- DIRECTION: Which lines in the items below contain the word "entry"? Identify each one and copy it in full.

— START OF EXTRACTED ENTRIES —

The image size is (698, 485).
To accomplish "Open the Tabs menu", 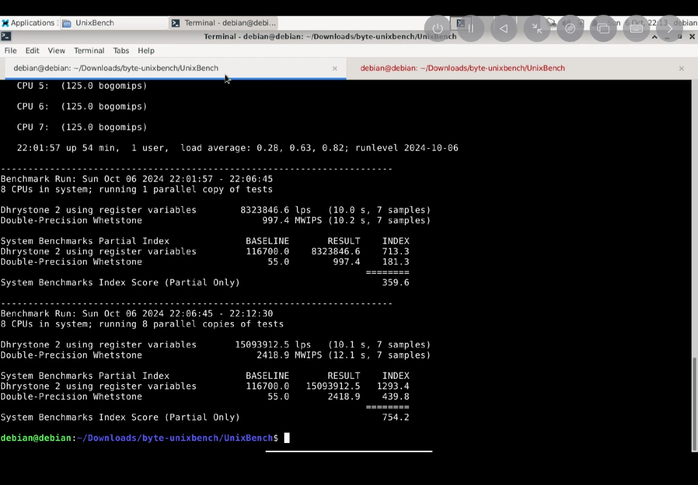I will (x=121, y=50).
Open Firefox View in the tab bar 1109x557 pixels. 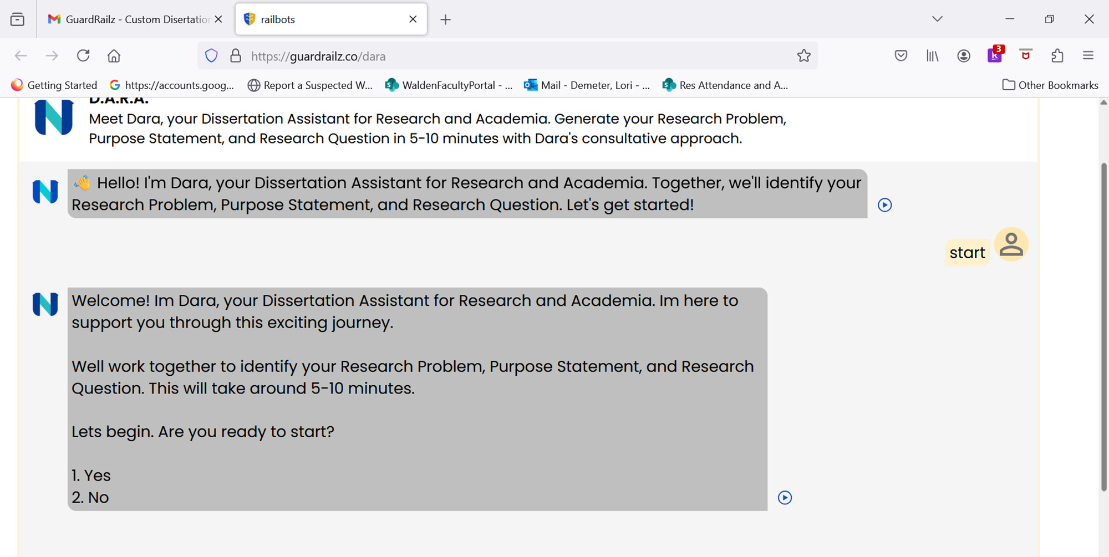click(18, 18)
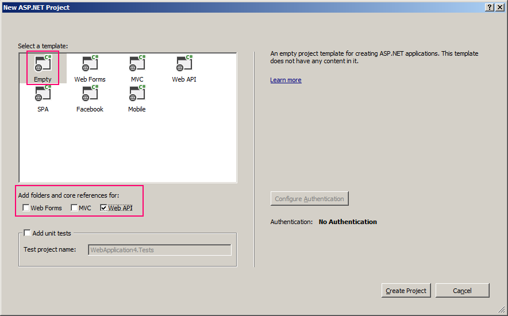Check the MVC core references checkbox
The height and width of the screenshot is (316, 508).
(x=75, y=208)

— END OF EXTRACTED ENTRIES —
— START OF EXTRACTED ENTRIES —

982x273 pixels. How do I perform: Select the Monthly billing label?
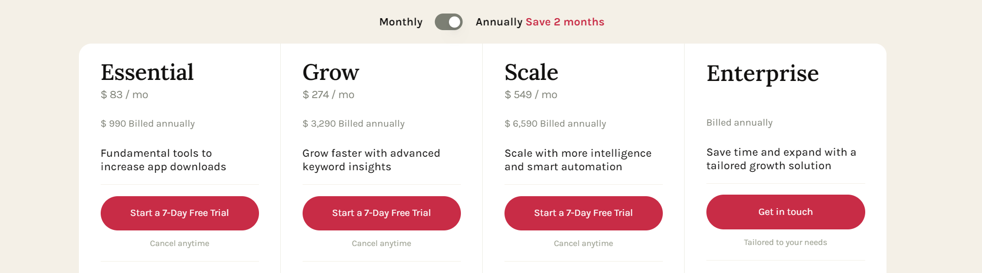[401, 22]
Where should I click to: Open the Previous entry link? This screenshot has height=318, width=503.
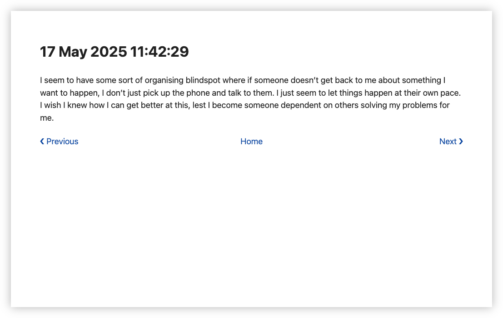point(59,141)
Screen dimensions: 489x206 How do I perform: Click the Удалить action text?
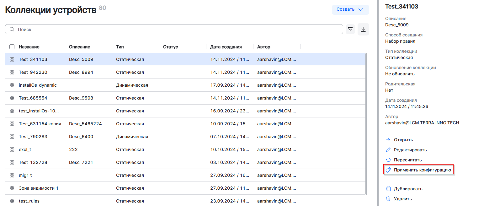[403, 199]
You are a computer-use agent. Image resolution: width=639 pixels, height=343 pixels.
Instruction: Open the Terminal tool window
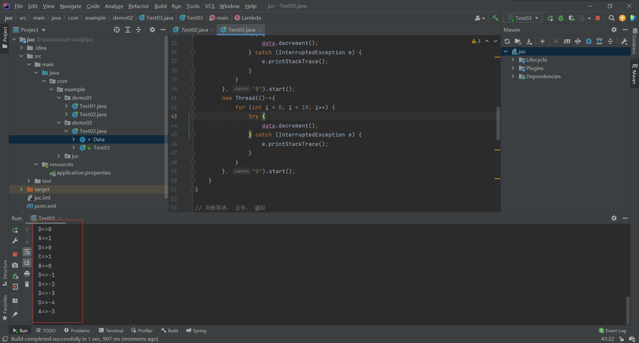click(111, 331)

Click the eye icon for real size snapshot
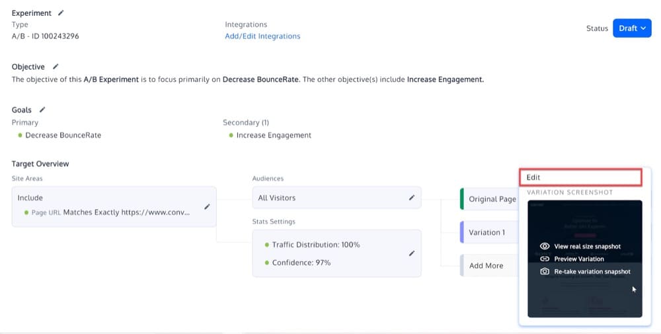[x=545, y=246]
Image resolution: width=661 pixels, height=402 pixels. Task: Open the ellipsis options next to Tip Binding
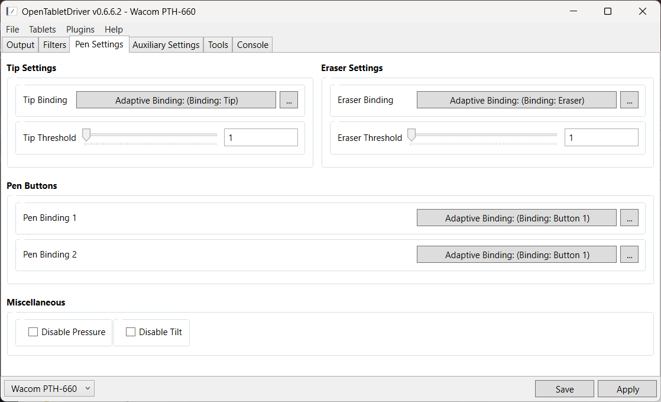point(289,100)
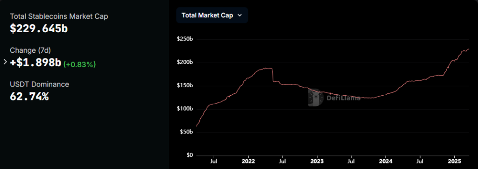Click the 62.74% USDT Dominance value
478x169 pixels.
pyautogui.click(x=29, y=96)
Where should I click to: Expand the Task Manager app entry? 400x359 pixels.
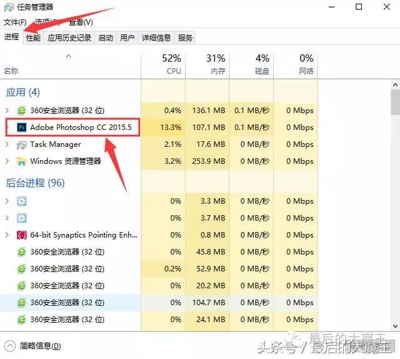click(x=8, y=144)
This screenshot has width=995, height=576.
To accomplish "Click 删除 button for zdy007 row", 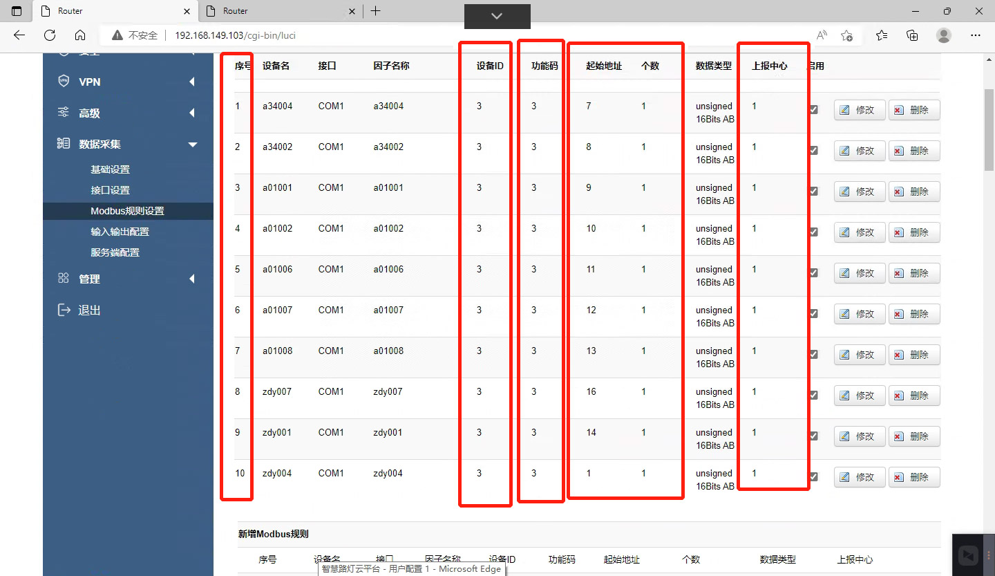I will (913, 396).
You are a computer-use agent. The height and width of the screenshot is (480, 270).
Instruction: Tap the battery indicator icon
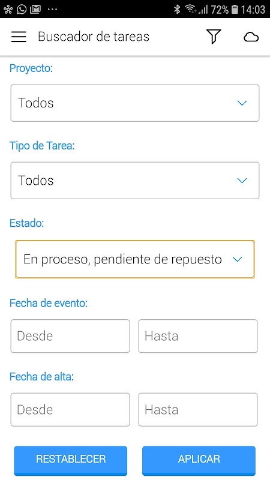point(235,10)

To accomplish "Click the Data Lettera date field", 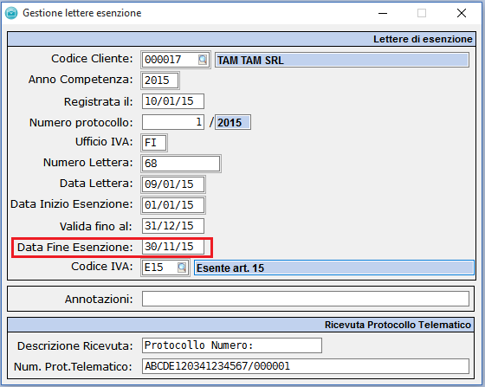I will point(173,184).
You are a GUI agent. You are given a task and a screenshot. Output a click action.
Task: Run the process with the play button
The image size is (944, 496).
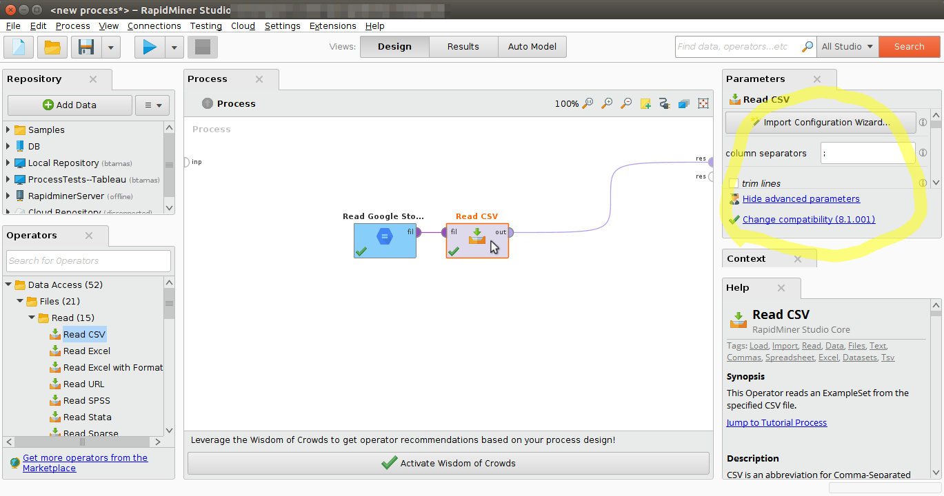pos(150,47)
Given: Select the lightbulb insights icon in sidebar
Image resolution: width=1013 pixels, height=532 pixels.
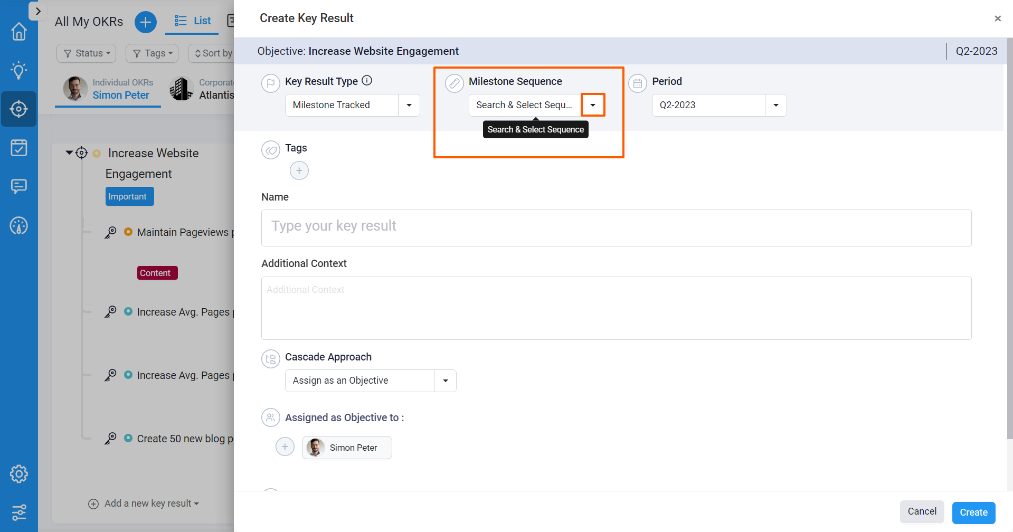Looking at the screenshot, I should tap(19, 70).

— END OF EXTRACTED ENTRIES —

- ANSWER TO THE EXERCISE:
Where should I click to: Open the Previous entry link? This screenshot has height=318, width=503.
Where should I click to: Expand the Task Manager app entry? 400x359 pixels.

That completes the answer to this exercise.